▶ WHAT IS EXPECTED
The lines to return run from the one containing "Toggle the Hide close button switch on" through the end of the material; give them exactly and leave out the pictures.

▶ MATERIAL FOR THIS EXERCISE
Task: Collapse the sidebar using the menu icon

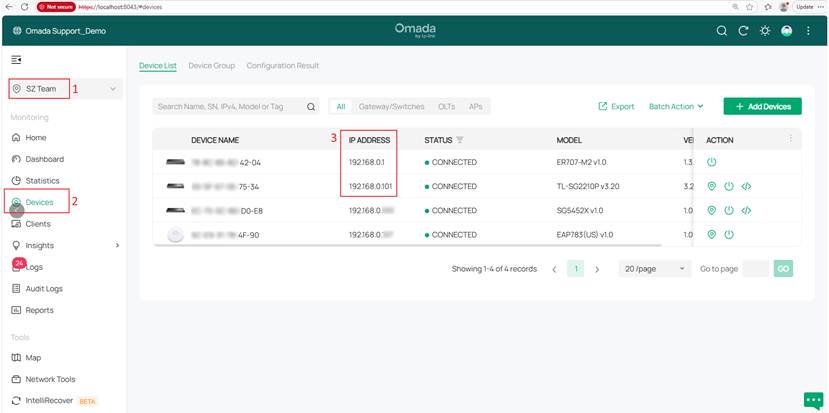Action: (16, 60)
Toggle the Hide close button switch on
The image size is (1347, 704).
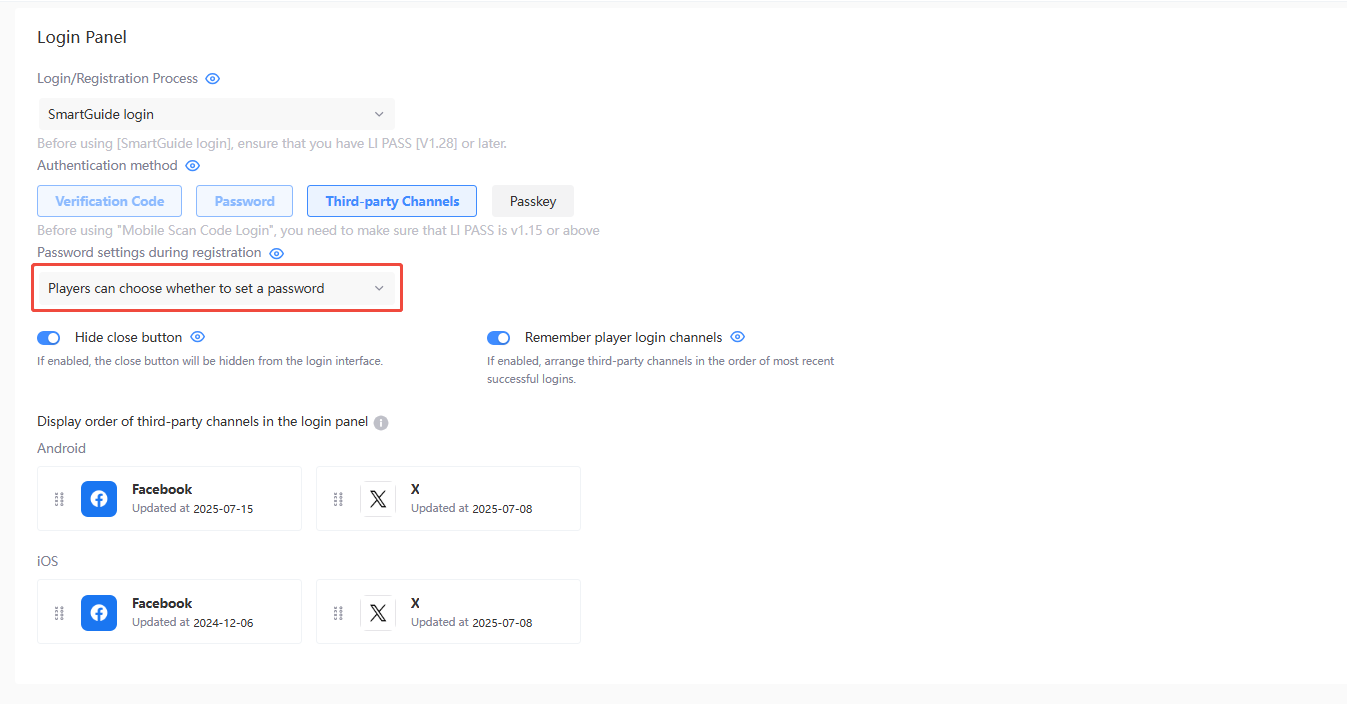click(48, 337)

▶ RESPONSE FOR THIS EXERCISE
Toggle the Hide close button switch on
The image size is (1347, 704).
click(48, 337)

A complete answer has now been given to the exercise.